▸ Data excerpts
####################
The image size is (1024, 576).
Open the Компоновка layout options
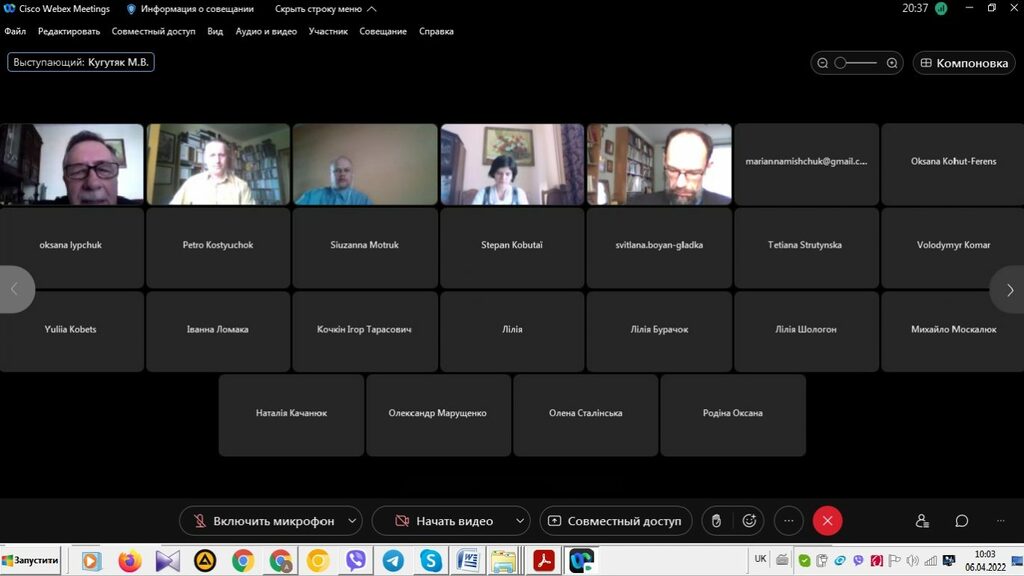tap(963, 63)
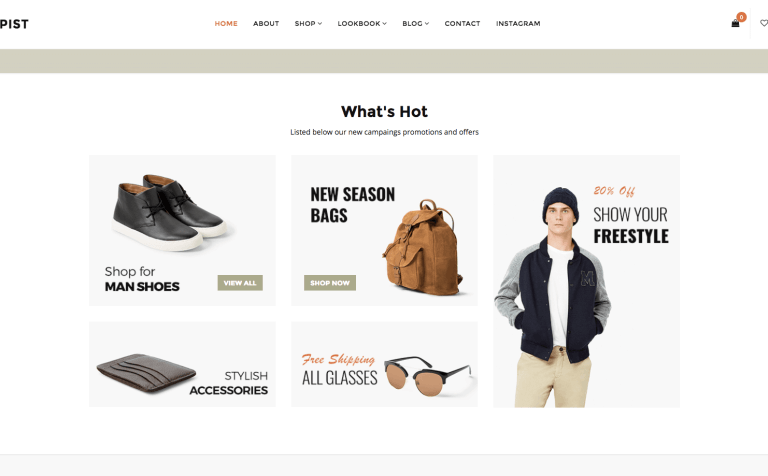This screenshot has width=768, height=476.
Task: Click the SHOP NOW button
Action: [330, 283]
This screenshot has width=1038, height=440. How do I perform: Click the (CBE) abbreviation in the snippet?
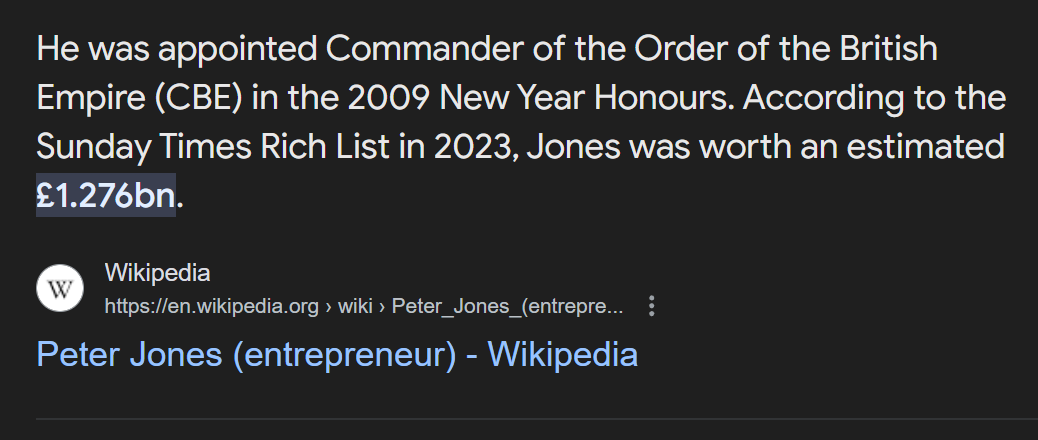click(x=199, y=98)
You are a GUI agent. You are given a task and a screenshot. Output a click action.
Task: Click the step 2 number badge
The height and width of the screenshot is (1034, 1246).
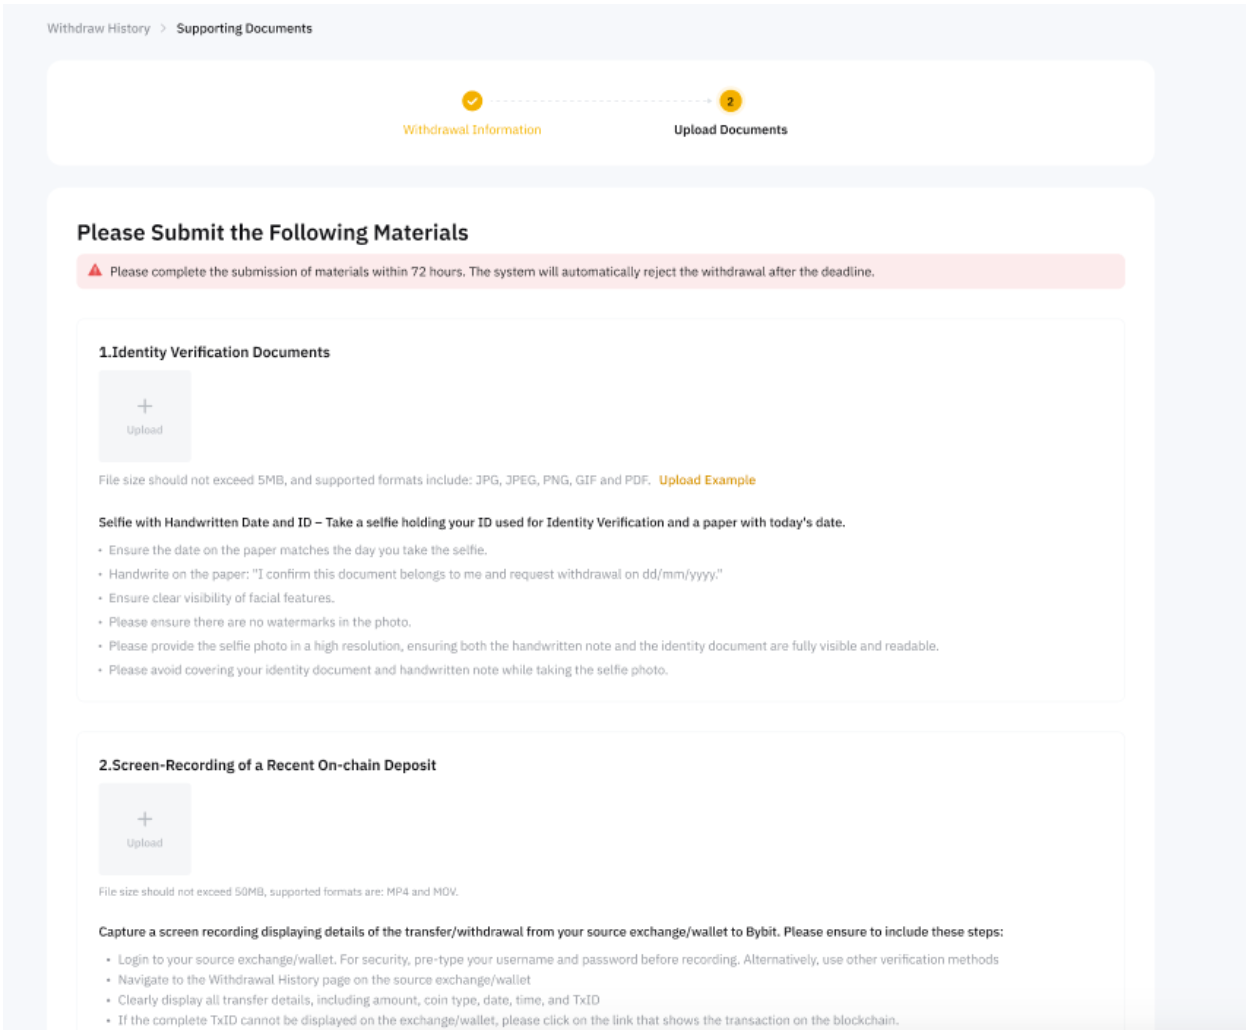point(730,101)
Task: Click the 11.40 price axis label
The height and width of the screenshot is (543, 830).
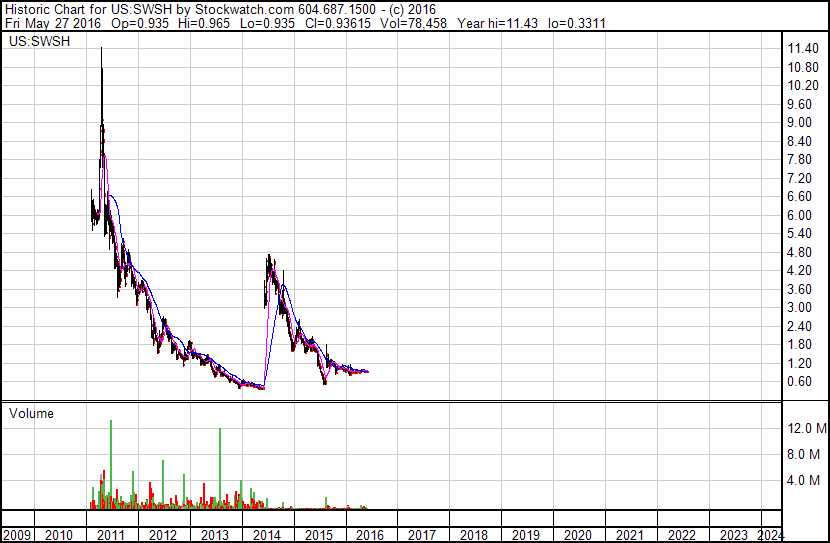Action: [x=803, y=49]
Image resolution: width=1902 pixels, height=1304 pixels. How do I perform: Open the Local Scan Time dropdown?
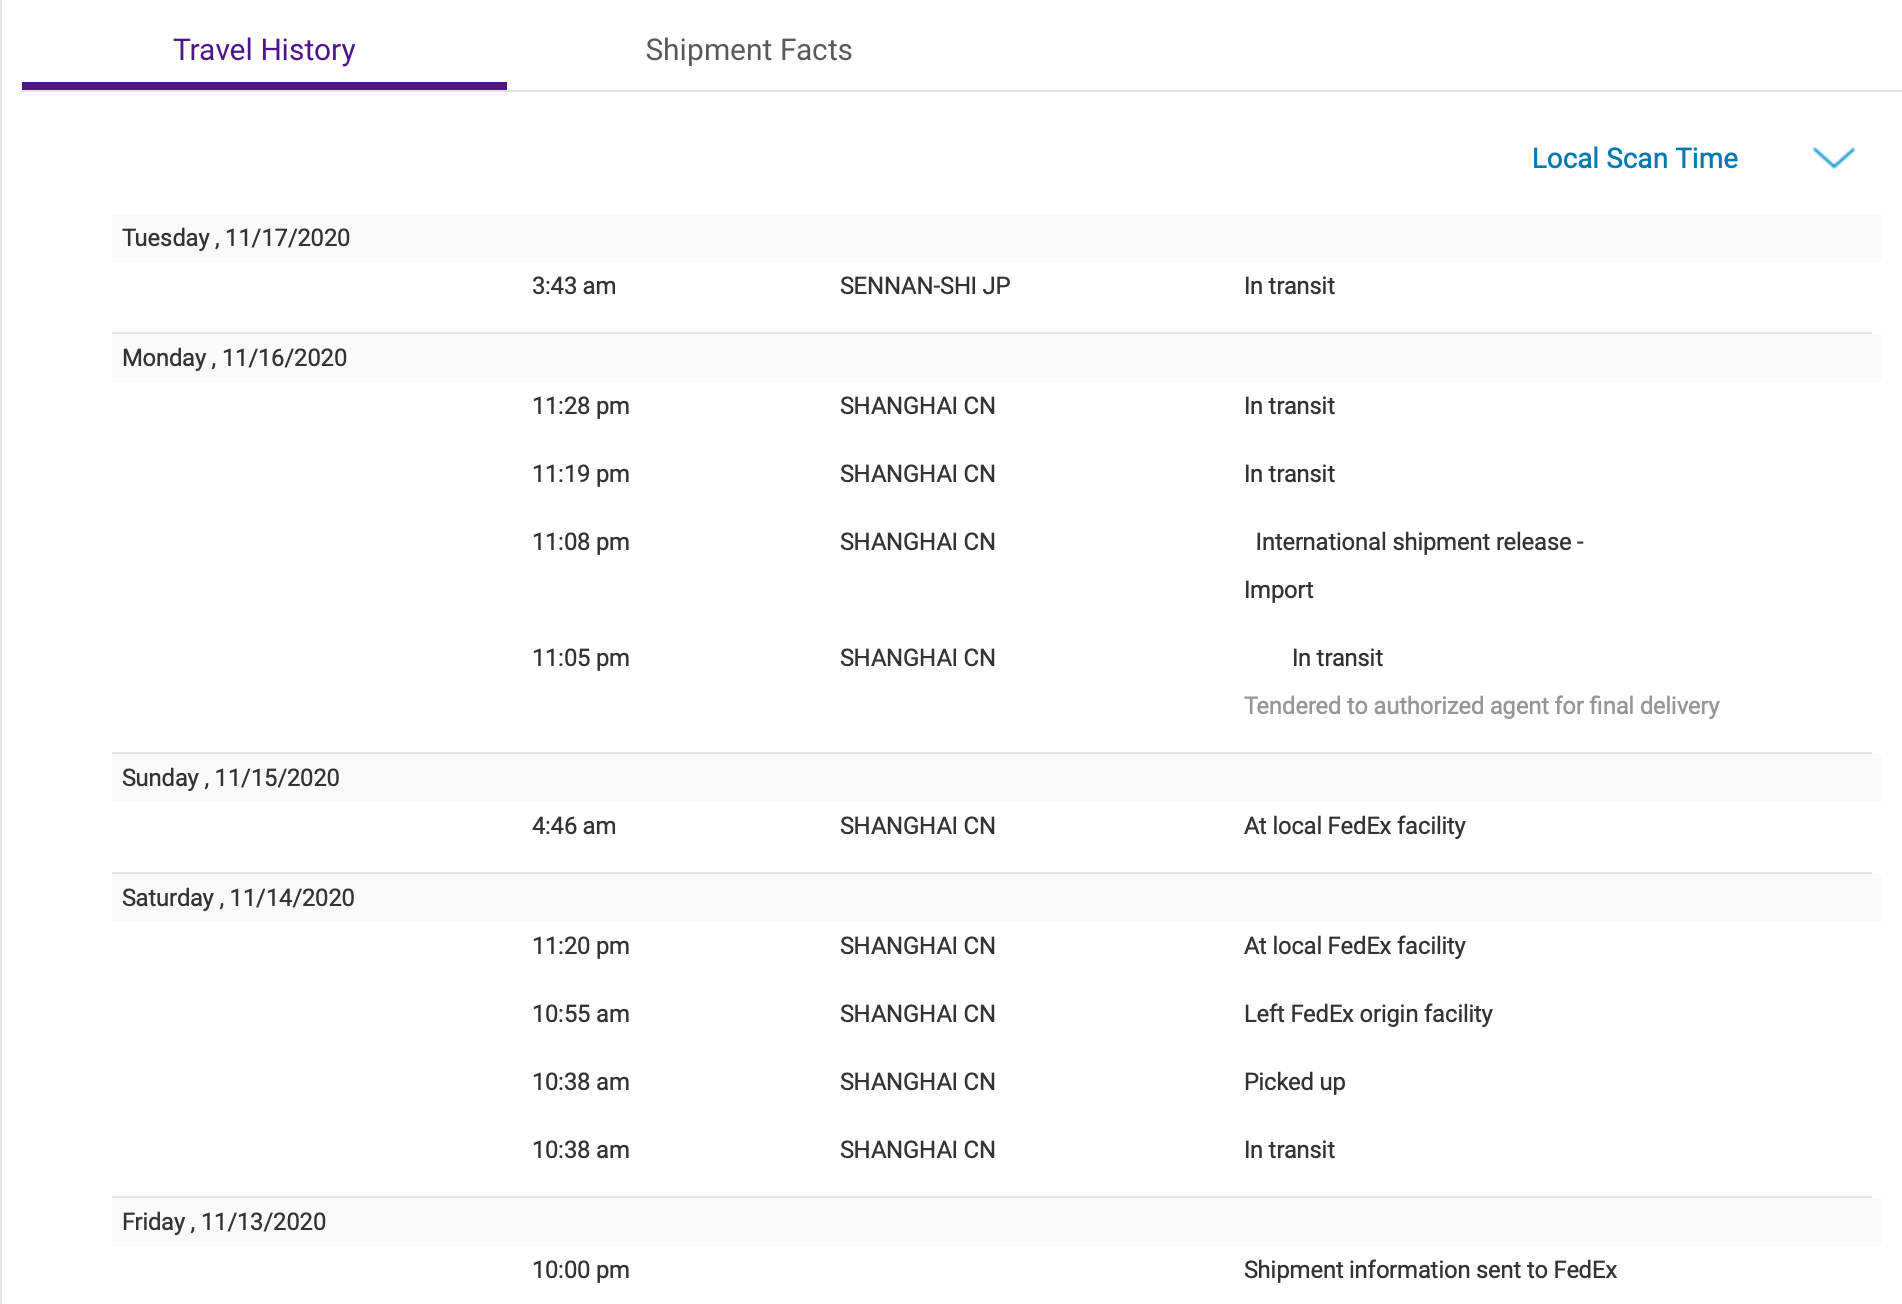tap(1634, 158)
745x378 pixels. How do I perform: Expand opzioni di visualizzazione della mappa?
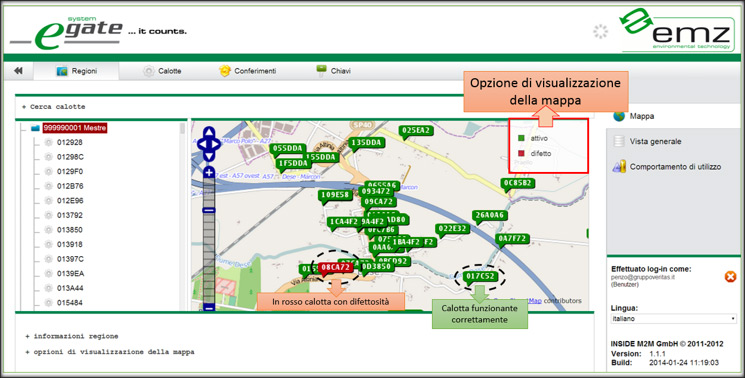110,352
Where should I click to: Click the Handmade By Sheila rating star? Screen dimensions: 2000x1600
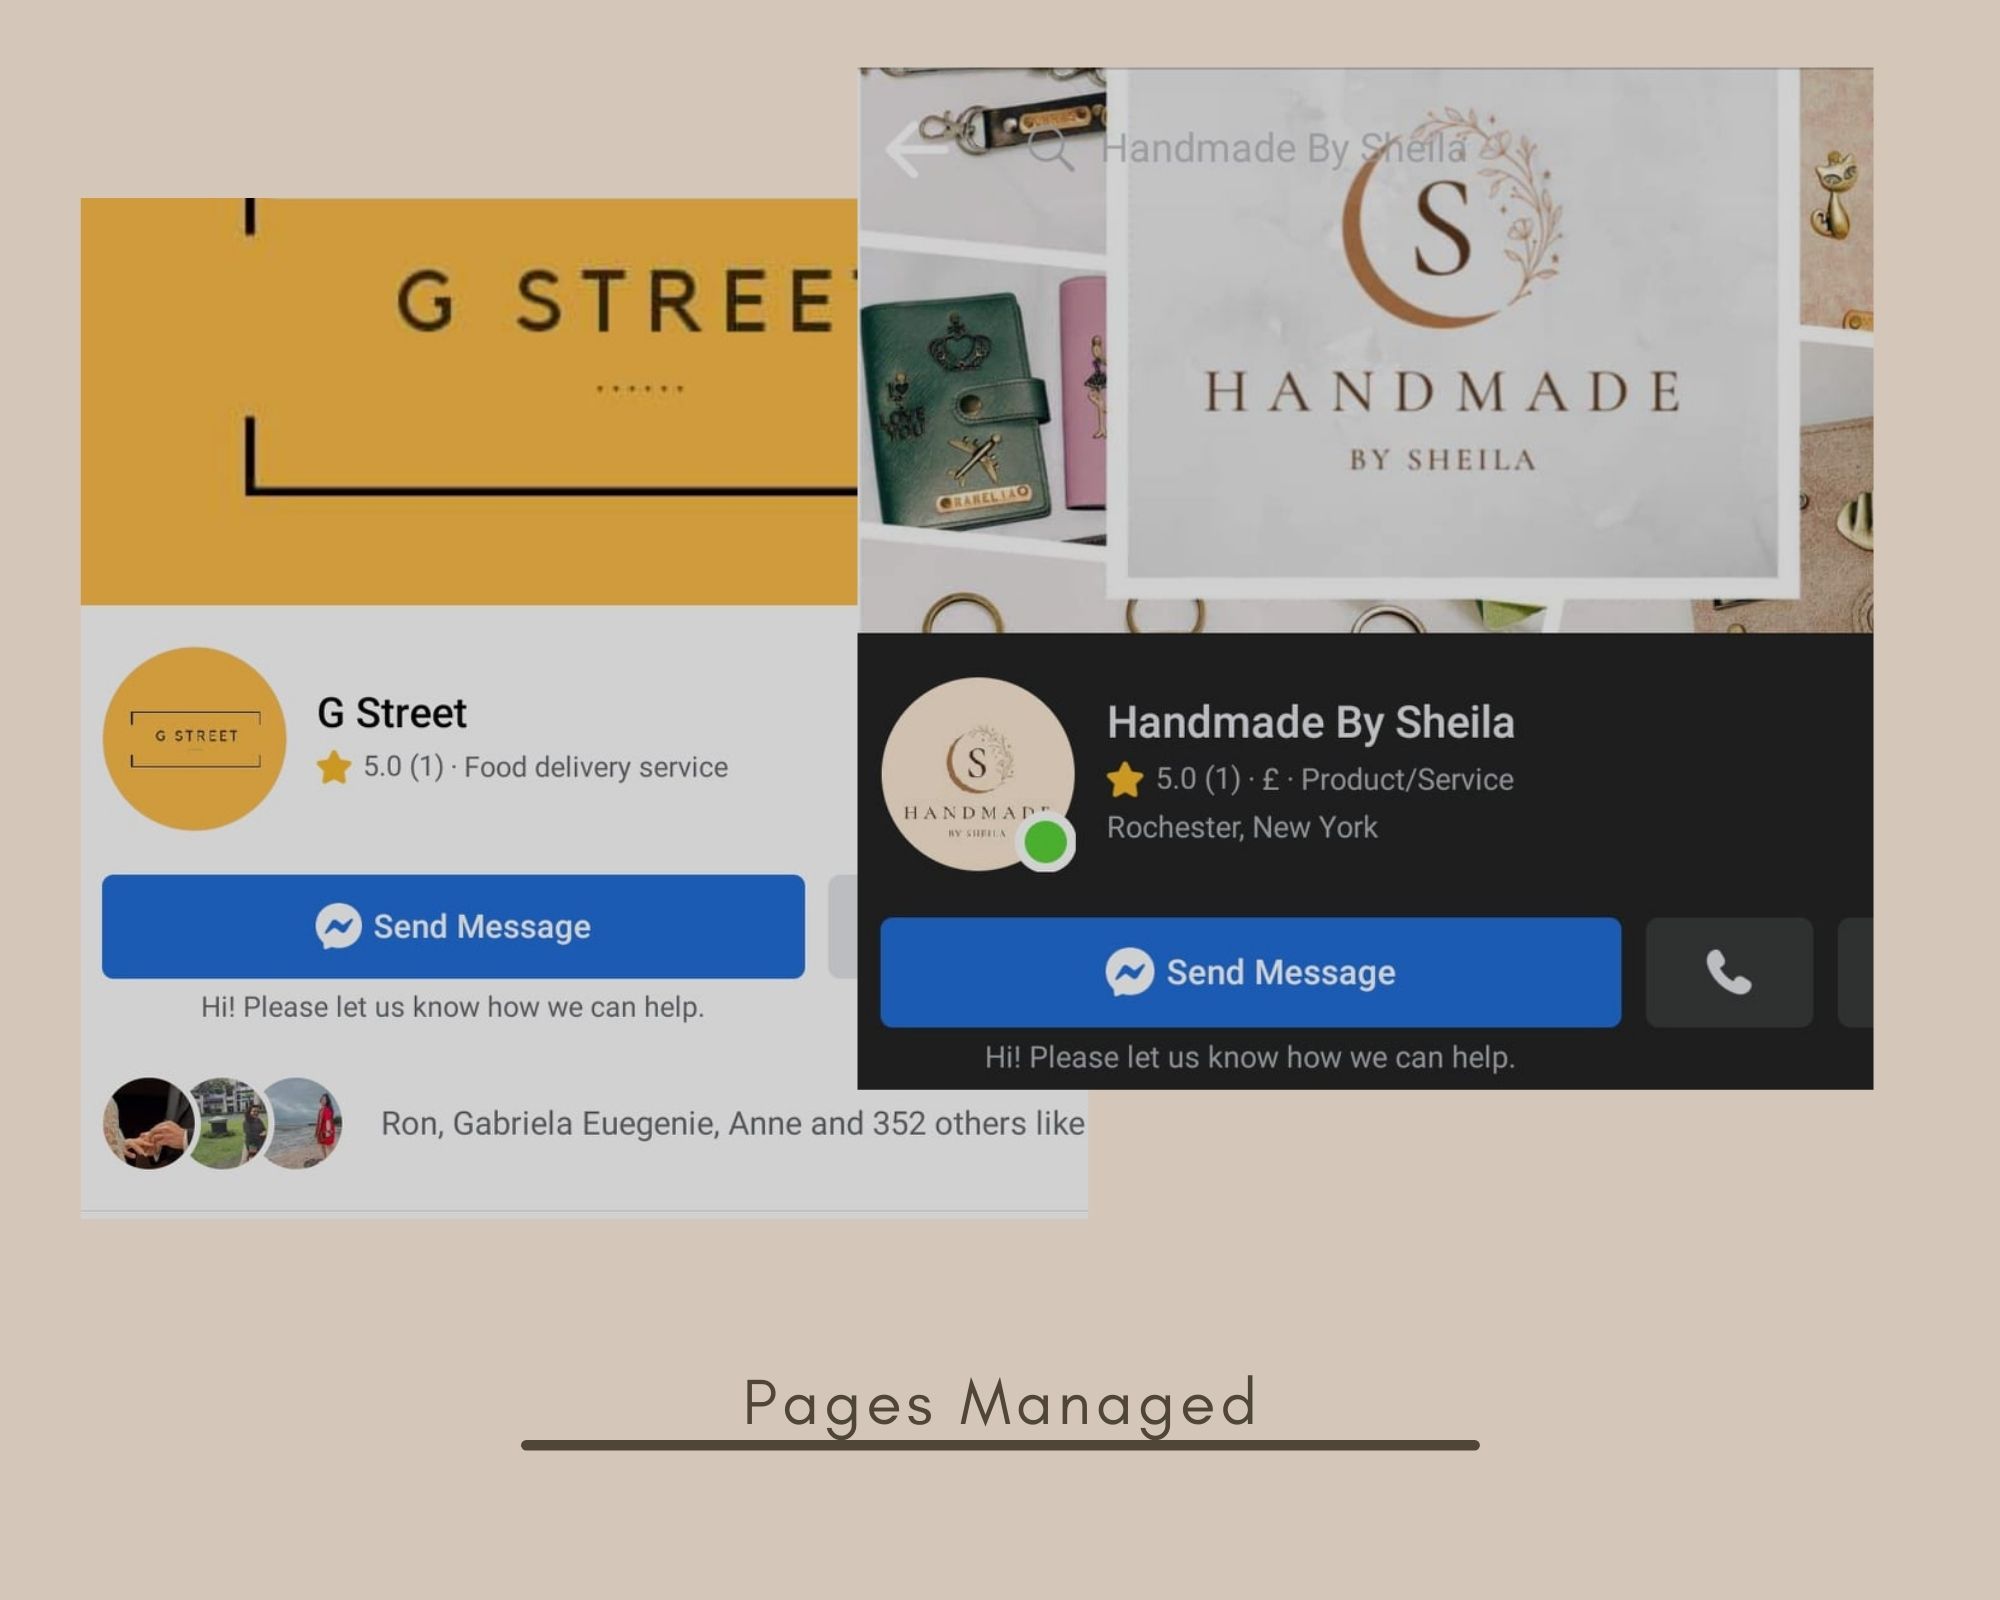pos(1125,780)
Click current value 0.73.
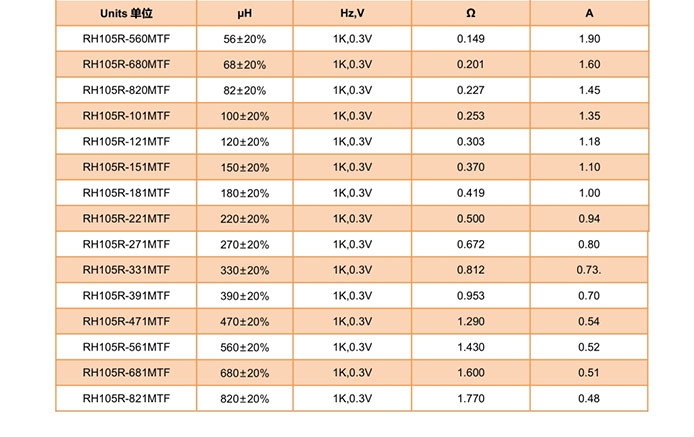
####################
No pictures belong in the copy: reproduce exactly the lines above from the one that contains "This screenshot has width=1038, height=440." through the last line of the entries.

This screenshot has width=1038, height=440. How do I perform: Click the (CBE) abbreviation in the snippet?
click(x=199, y=98)
You are a GUI agent. You are given a task and a screenshot. Output a click action.
Task: Click the step 2 number badge
The height and width of the screenshot is (1034, 1246).
point(730,101)
Task: Click the 11.40 price axis label
The height and width of the screenshot is (543, 830).
Action: [x=803, y=49]
Image resolution: width=1902 pixels, height=1304 pixels. How do I perform: Open the Local Scan Time dropdown?
tap(1634, 158)
745x378 pixels. How do I perform: Expand opzioni di visualizzazione della mappa?
110,352
Where should I click to: Click the Handmade By Sheila rating star? Screen dimensions: 2000x1600
pos(1125,780)
Click current value 0.73.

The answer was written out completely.